(WORK INSTRUCTIONS)
Count the lines in the records below that contain the string "should", treating uppercase and lowercase letters as distinct. Reply with the number alone.
..............................
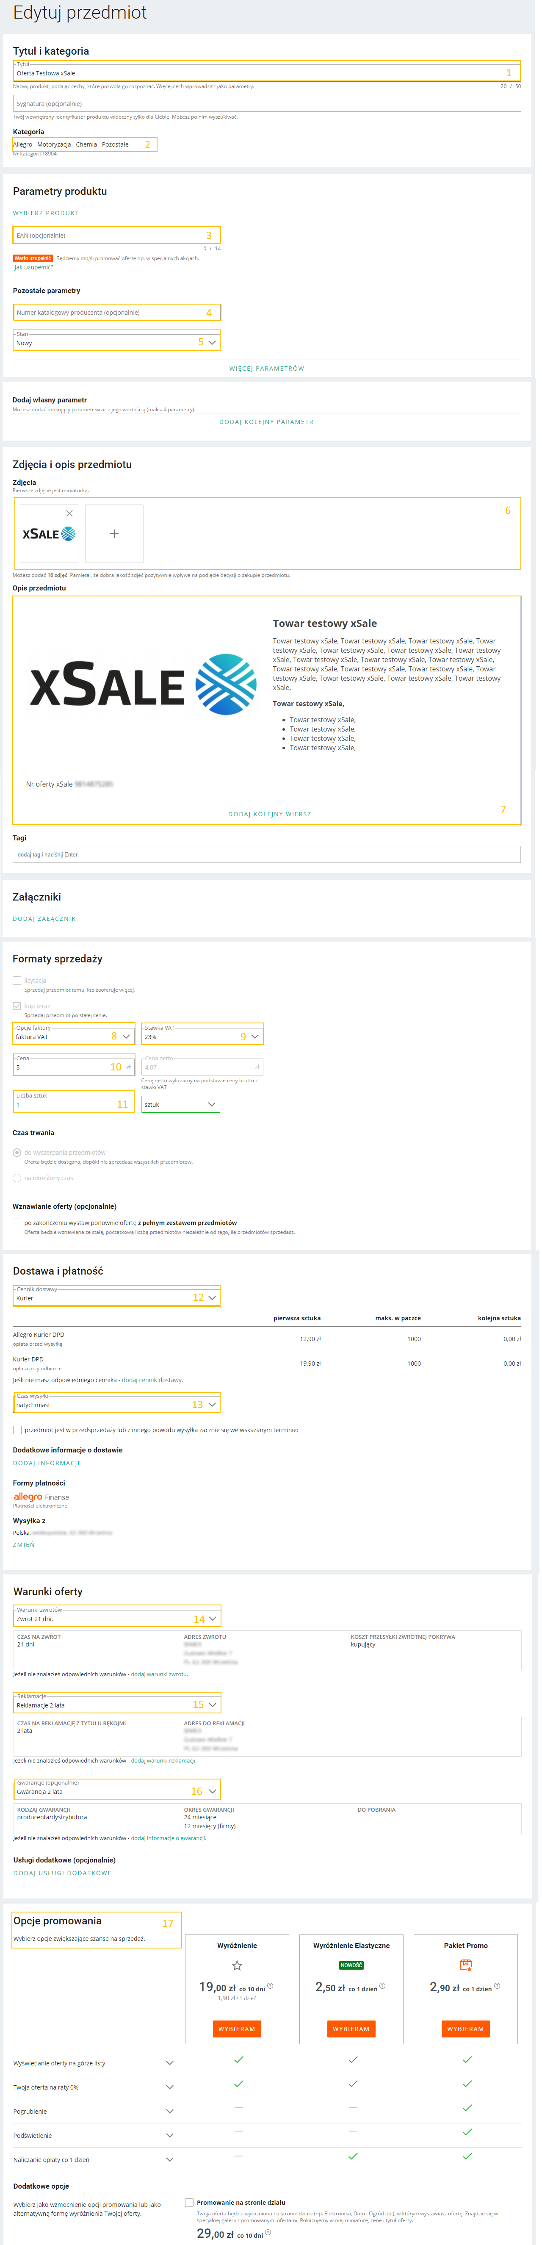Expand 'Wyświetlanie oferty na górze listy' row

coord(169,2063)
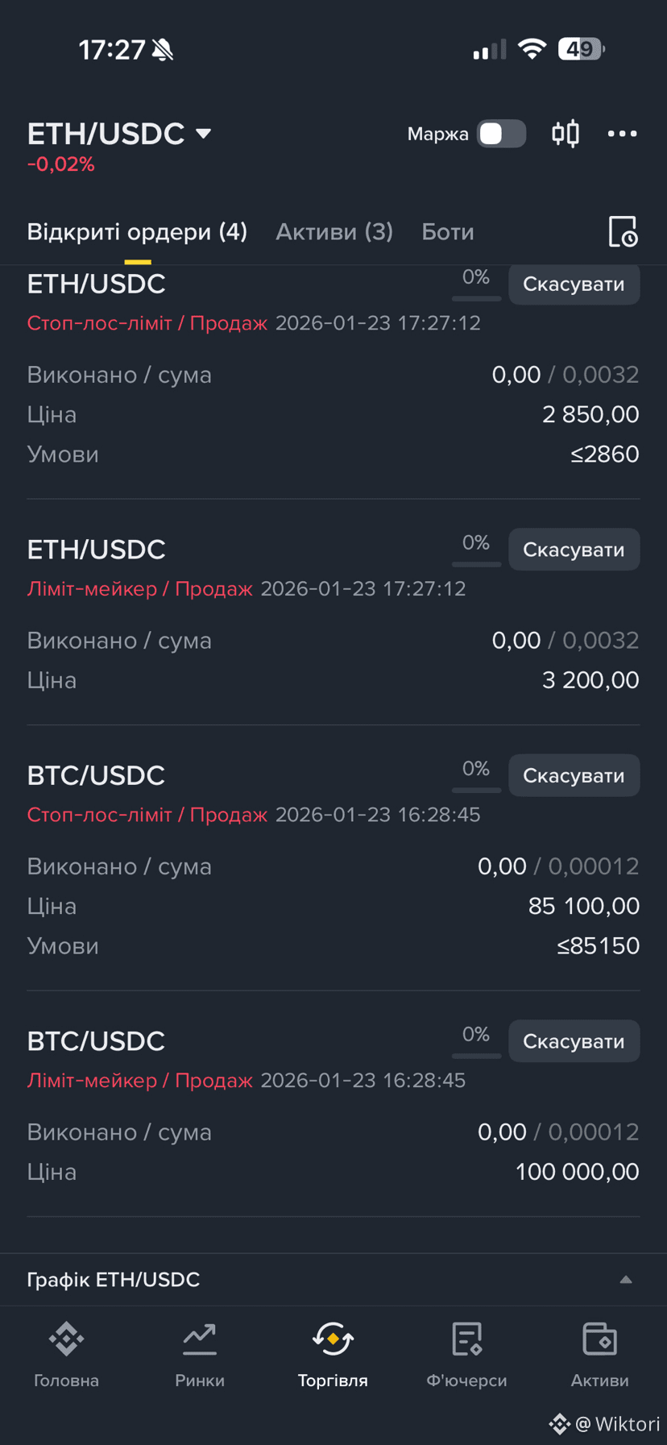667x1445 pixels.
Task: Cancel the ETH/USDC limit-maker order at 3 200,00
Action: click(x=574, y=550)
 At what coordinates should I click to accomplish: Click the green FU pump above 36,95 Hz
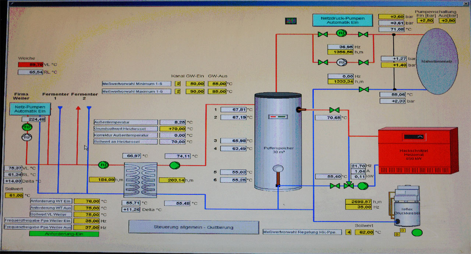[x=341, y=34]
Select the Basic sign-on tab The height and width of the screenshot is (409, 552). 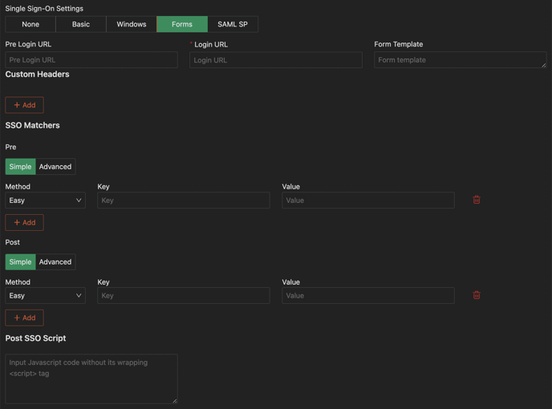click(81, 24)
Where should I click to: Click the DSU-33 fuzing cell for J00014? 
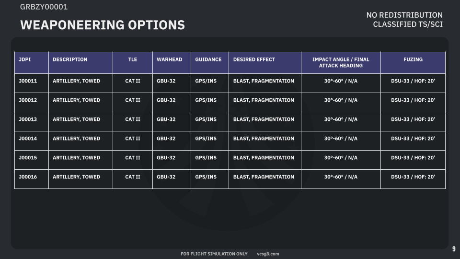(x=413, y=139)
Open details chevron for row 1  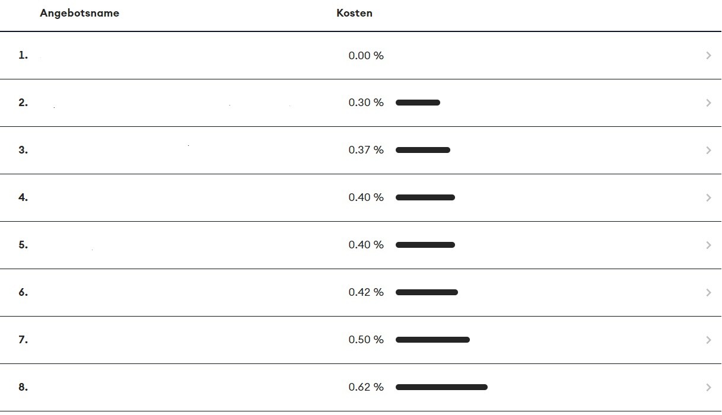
..............................
(TASK SOLUTION)
2